• **BRANO SCELTO**:

==========

La fortunata “storia di Cesare Pavese” Il vizio assurdo, pubblicata quarant’anni fa, nel 1960, nacque, dunque, dai ricordi di amicizia tra Lajolo e lo scrittore torinese e fu la prima riflessione, in ordine di tempo, sul destino umano e letterario di Pavese e sul contesto culturale e politico, in cui si era sviluppato il suo ruolo di intellettuale e di organizzatore culturale.

Il libro ricevette una grande attenzione da parte della critica letteraria e un’accoglienza straordinaria da parte del pubblico. Si può dire che Il vizio assurdo insegnò a intere generazione di giovani, negli anni sessanta e settanta, a leggere l’autore de La luna e i falò. Le traduzioni furono numerose nei paesi europei e negli Stati Uniti. Nel febbraio 1961 Lajolo ricevette anche il Premio Crotone.

==========

Voci per individuare testo ed elementi

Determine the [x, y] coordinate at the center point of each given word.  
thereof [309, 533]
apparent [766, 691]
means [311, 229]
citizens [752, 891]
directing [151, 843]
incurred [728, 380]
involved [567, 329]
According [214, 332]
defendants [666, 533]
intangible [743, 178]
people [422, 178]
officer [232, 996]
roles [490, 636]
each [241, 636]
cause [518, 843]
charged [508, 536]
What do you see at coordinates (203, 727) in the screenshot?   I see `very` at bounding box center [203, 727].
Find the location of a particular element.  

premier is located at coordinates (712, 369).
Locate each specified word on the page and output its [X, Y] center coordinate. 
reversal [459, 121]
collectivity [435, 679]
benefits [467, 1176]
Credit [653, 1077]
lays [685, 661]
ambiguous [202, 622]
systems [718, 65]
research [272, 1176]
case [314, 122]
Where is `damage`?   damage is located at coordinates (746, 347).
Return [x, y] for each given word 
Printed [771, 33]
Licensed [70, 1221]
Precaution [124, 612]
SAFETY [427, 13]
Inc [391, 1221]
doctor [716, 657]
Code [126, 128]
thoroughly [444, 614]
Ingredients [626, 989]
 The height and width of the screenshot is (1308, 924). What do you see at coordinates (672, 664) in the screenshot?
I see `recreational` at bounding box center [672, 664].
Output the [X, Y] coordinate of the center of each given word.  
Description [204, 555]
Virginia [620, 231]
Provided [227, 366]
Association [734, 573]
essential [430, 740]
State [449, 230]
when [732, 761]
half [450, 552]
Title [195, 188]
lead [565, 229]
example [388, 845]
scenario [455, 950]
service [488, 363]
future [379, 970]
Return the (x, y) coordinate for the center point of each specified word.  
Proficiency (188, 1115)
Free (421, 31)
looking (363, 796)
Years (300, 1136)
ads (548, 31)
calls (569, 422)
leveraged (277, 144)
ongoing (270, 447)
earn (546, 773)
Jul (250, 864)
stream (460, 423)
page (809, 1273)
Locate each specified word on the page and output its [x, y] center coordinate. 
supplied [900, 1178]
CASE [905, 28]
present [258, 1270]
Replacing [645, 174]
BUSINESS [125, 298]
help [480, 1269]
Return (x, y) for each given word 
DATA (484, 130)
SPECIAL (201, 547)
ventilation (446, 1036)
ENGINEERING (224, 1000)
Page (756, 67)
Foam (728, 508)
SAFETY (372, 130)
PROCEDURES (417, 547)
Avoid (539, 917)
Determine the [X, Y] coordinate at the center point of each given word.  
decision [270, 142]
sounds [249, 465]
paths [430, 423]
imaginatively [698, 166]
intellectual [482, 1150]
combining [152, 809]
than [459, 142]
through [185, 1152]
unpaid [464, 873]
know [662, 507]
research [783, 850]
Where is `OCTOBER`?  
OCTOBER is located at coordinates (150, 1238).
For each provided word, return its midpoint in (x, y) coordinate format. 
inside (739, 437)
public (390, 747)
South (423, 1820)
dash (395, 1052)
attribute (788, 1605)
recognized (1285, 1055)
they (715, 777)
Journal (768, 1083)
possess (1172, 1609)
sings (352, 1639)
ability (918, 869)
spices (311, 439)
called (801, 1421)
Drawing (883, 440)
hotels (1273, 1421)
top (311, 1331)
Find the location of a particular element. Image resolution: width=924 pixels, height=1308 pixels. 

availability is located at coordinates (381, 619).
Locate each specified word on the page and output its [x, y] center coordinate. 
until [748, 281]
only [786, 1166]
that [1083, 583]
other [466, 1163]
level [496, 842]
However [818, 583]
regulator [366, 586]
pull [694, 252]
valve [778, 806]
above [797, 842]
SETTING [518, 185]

==========

• **ESERCIZI PROPOSTI**:
A) Aggiorni il brano su Il vizio assurdo riscrivendone la parte da "Il libro ricevette" fino a "il Premio Crotone." compreso, con "Premio Strega" al posto di "Premio Crotone".
B) Elenchi tutti i titoli di libri e i nomi di premi citati nel brano su Il vizio assurdo.
Per rispondere si basi unicamente sul brano.

• **SOLUZIONI PER ESERCIZIO**:
A)
Il libro ricevette una grande attenzione da parte della critica letteraria e un’accoglienza straordinaria da parte del pubblico. Si può dire che Il vizio assurdo insegnò a intere generazione di giovani, negli anni sessanta e settanta, a leggere l’autore de La luna e i falò. Le traduzioni furono numerose nei paesi europei e negli Stati Uniti. Nel febbraio 1961 Lajolo ricevette anche il Premio Strega.

B)
Il vizio assurdo
La luna e i falò
Premio Crotone